そんな私の好物のイチジクを題材にした小さなスケッチのような話がある。Kate Chopinケイト・ショパン(ショピンとも発音)という19世紀後期に名の出たアメリカの作家の作品のRipe Figs(熟したイチジク)で、これはヴォーグ誌に1893年掲載された。この作家は順調に名声を得ていたが、後に書いたAwakening(「目覚め」)が、当時としてはあまりに跳びすぎている女性の生き方・考え方として捉えられ、顰蹙を買い、そのせいで彼女は筆を折ってしまった。
短編(一頁ほど)の「熟したイチジク」では、時間の観点とそれがどのように人それぞれに異なるかというテーマを主に書いている。登場人物のママンーナイナイ Maman-Nainaineが「今年はずいぶん早くイチジクが熟したわ!」と言い、若いバベットは「私はずいぶん遅くに熟したと思うの」と言う時などにそれが見られる。ショパンは、いつも老若の成熟程度模様を下地にする作風を用い、このイチジクについても、年上のママンは若いバベットよりずっと辛抱強いということを示している。

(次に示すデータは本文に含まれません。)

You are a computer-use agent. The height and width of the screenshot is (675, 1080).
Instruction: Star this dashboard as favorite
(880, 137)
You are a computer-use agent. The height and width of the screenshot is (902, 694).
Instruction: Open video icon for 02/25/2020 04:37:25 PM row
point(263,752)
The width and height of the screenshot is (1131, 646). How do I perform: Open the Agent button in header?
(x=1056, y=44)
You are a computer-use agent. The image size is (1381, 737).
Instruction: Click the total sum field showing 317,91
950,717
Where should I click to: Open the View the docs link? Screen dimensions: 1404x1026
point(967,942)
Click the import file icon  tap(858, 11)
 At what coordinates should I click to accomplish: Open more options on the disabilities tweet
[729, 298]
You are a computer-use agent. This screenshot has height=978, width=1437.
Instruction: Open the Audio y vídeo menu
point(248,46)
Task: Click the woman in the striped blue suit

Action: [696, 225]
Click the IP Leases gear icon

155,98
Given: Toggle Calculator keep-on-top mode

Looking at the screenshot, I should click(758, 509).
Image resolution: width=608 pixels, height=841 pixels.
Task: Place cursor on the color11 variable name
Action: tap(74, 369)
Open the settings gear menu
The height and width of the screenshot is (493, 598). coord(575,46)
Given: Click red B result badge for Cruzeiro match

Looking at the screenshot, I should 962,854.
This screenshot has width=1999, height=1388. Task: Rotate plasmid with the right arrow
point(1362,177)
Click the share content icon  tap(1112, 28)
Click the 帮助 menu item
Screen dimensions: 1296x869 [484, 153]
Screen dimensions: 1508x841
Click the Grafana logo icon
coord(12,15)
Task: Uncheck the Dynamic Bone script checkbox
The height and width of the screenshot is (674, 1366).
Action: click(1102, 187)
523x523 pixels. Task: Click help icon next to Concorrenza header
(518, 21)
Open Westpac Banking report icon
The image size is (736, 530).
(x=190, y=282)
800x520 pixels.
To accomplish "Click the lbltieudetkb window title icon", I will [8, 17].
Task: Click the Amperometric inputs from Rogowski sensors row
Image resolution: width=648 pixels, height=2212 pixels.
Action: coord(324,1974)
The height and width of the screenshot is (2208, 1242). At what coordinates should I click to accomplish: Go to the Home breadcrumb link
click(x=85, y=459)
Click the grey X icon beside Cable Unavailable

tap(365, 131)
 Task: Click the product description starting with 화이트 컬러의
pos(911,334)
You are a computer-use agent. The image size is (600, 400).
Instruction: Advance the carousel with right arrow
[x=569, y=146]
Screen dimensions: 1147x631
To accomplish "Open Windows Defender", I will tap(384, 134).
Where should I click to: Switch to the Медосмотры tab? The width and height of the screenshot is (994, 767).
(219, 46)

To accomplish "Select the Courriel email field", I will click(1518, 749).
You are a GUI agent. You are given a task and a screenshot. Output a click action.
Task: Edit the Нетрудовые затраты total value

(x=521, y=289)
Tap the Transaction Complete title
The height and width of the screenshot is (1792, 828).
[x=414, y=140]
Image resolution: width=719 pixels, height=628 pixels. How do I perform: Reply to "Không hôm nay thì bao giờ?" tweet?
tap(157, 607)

同時に、いちじくについて、「豊かな緑の葉で縁取られたようになっている1ダースの紫色のイチジク」には熟すまで気長に待つ価値があるのだから、決して急がないという考えも示している。ショパンによってもたらされるこの考え方は、「菊が咲く頃私はトゥサントで彼女を探すでしょう」という言い方にもみられるように、人間は自然のタイミングに依存しているということである。「熟したイチジク」は読者に、すべてが時間とともにしなければならないことを教えようとしている故、この作品は子供向けである、と言う人々も多い。
それではケイト・ショパン作品の個人的考察はこれくらいにして、捥ぎたての甘いイチジク、いただきます!